## Materials provided

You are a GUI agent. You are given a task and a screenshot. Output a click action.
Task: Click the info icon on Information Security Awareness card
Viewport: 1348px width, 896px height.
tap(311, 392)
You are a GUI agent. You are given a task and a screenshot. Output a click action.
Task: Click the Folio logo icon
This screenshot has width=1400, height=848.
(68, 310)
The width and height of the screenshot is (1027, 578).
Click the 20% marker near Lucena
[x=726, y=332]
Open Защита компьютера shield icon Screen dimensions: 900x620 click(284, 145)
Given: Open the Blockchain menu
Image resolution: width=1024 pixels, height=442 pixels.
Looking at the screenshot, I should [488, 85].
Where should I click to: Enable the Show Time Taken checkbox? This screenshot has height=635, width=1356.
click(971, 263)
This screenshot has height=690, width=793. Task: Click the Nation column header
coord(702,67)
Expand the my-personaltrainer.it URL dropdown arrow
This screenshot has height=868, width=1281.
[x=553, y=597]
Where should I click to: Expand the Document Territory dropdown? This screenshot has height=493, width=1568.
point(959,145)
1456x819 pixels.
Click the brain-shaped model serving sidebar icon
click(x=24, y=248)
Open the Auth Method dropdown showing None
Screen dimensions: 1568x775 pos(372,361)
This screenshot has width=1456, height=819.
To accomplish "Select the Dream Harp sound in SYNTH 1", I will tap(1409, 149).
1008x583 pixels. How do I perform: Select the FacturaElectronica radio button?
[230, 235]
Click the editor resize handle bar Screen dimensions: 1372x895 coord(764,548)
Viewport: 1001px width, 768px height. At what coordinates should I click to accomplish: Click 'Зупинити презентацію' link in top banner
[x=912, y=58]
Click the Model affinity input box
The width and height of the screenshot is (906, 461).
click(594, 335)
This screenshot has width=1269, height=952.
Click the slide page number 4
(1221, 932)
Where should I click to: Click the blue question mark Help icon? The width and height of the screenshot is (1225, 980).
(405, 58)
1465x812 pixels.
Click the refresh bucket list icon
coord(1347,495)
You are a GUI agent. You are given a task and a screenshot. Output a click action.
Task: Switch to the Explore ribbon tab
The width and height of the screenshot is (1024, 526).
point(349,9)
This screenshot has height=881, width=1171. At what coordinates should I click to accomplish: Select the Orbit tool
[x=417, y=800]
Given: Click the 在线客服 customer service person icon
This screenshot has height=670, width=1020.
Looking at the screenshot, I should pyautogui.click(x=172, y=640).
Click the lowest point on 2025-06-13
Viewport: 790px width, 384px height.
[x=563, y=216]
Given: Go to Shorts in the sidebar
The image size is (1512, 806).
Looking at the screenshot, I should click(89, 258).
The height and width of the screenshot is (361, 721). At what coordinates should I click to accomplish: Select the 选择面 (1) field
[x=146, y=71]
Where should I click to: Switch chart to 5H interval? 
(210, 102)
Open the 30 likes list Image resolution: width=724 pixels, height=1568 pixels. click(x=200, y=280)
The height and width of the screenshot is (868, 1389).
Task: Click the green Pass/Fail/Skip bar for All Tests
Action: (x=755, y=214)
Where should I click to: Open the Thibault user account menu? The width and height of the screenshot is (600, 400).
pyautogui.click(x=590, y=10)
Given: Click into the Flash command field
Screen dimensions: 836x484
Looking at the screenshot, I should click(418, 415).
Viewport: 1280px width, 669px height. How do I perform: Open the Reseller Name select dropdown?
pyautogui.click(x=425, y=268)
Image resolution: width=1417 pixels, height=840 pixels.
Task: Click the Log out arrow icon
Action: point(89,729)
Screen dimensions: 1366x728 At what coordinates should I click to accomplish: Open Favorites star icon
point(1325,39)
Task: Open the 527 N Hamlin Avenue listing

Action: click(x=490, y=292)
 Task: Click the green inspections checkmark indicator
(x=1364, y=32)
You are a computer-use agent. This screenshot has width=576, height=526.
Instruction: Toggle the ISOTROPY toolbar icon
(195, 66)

## Stated exercise
Update the entries above: reproduce them in full with every "Where should I click to" changed to "Where do I click to" and nothing else altered.

## Worked solution
You are a GUI agent. You are given a task and a screenshot. Output a click action.
Task: Click the info icon on Information Security Awareness card
Viewport: 1348px width, 896px height.
tap(311, 392)
You are a GUI agent. You are given a task and a screenshot. Output a click action.
Task: Click the Folio logo icon
This screenshot has width=1400, height=848.
(68, 310)
The width and height of the screenshot is (1027, 578).
Click the 20% marker near Lucena
[x=726, y=332]
Open Защита компьютера shield icon Screen dimensions: 900x620 click(284, 145)
Given: Open the Blockchain menu
Image resolution: width=1024 pixels, height=442 pixels.
Looking at the screenshot, I should [488, 85].
Where do I click to: Enable the Show Time Taken checkbox? This screenshot has height=635, width=1356.
click(971, 263)
This screenshot has height=690, width=793. Task: Click the Nation column header
coord(702,67)
Expand the my-personaltrainer.it URL dropdown arrow
This screenshot has height=868, width=1281.
[x=553, y=597]
Where do I click to: Expand the Document Territory dropdown? This screenshot has height=493, width=1568.
point(959,145)
1456x819 pixels.
Click the brain-shaped model serving sidebar icon
click(x=24, y=248)
Open the Auth Method dropdown showing None
Screen dimensions: 1568x775 pos(372,361)
This screenshot has width=1456, height=819.
To accomplish "Select the Dream Harp sound in SYNTH 1", I will tap(1409, 149).
1008x583 pixels. How do I perform: Select the FacturaElectronica radio button?
[230, 235]
Click the editor resize handle bar Screen dimensions: 1372x895 coord(764,548)
Viewport: 1001px width, 768px height. At what coordinates should I click to accomplish: Click 'Зупинити презентацію' link in top banner
[x=912, y=58]
Click the Model affinity input box
The width and height of the screenshot is (906, 461).
click(594, 335)
This screenshot has width=1269, height=952.
Click the slide page number 4
(1221, 932)
Where do I click to: Click the blue question mark Help icon? The width and height of the screenshot is (1225, 980).
(405, 58)
1465x812 pixels.
Click the refresh bucket list icon
coord(1347,495)
You are a GUI agent. You are given a task and a screenshot. Output a click action.
Task: Switch to the Explore ribbon tab
The width and height of the screenshot is (1024, 526).
point(349,9)
This screenshot has height=881, width=1171. At what coordinates should I click to accomplish: Select the Orbit tool
[x=417, y=800]
Given: Click the 在线客服 customer service person icon
This screenshot has height=670, width=1020.
Looking at the screenshot, I should pyautogui.click(x=172, y=640).
Click the lowest point on 2025-06-13
Viewport: 790px width, 384px height.
[x=563, y=216]
Given: Go to Shorts in the sidebar
The image size is (1512, 806).
Looking at the screenshot, I should click(89, 258).
The height and width of the screenshot is (361, 721). At what coordinates should I click to accomplish: Select the 选择面 (1) field
[x=146, y=71]
Where do I click to: Switch chart to 5H interval? 
(210, 102)
Open the 30 likes list Image resolution: width=724 pixels, height=1568 pixels. click(x=200, y=280)
The height and width of the screenshot is (868, 1389).
Task: Click the green Pass/Fail/Skip bar for All Tests
Action: (x=755, y=214)
Where do I click to: Open the Thibault user account menu? The width and height of the screenshot is (600, 400).
pyautogui.click(x=590, y=10)
Given: Click into the Flash command field
Screen dimensions: 836x484
Looking at the screenshot, I should click(418, 415).
Viewport: 1280px width, 669px height. How do I perform: Open the Reseller Name select dropdown?
pyautogui.click(x=425, y=268)
Image resolution: width=1417 pixels, height=840 pixels.
Task: Click the Log out arrow icon
Action: point(89,729)
Screen dimensions: 1366x728 At what coordinates should I click to accomplish: Open Favorites star icon
point(1325,39)
Task: Open the 527 N Hamlin Avenue listing

Action: click(x=490, y=292)
 Task: Click the green inspections checkmark indicator
(x=1364, y=32)
You are a computer-use agent. This screenshot has width=576, height=526.
Instruction: Toggle the ISOTROPY toolbar icon
(195, 66)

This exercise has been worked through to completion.